Stored dataset items
* * * *

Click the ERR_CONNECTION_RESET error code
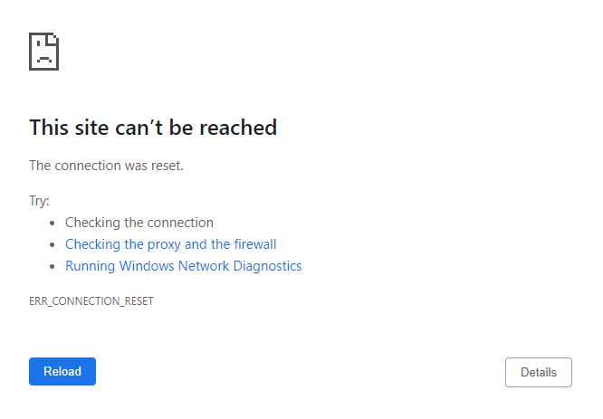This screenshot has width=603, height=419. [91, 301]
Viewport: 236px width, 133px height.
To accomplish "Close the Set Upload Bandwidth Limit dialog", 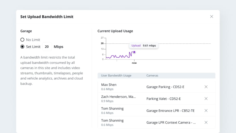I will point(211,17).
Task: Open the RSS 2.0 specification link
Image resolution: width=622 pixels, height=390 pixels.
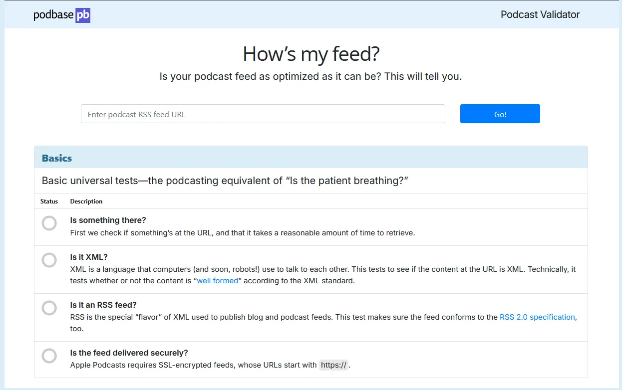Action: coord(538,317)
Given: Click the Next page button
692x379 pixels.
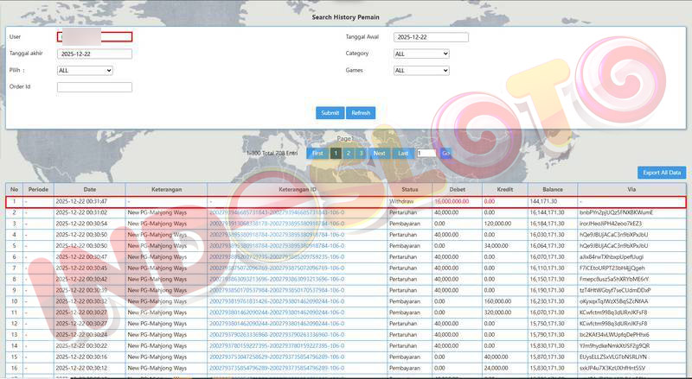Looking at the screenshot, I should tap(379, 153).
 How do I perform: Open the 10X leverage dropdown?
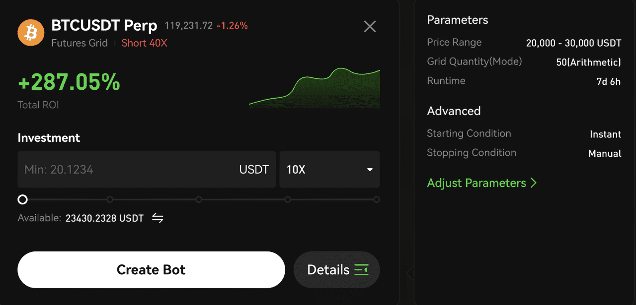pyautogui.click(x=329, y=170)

* * * *

ASSIGNMENT
The response must restate exactly the lines from the one containing "Task: Open the RSS 2.0 specification link" through the end of the records above and must leave out all pictures.

WRITTEN RESPONSE
Task: Open the RSS 2.0 specification link
Image resolution: width=622 pixels, height=390 pixels.
Action: coord(538,317)
Given: Click the Next page button
692x379 pixels.
Looking at the screenshot, I should tap(379, 153).
 How do I perform: Open the 10X leverage dropdown?
pyautogui.click(x=329, y=170)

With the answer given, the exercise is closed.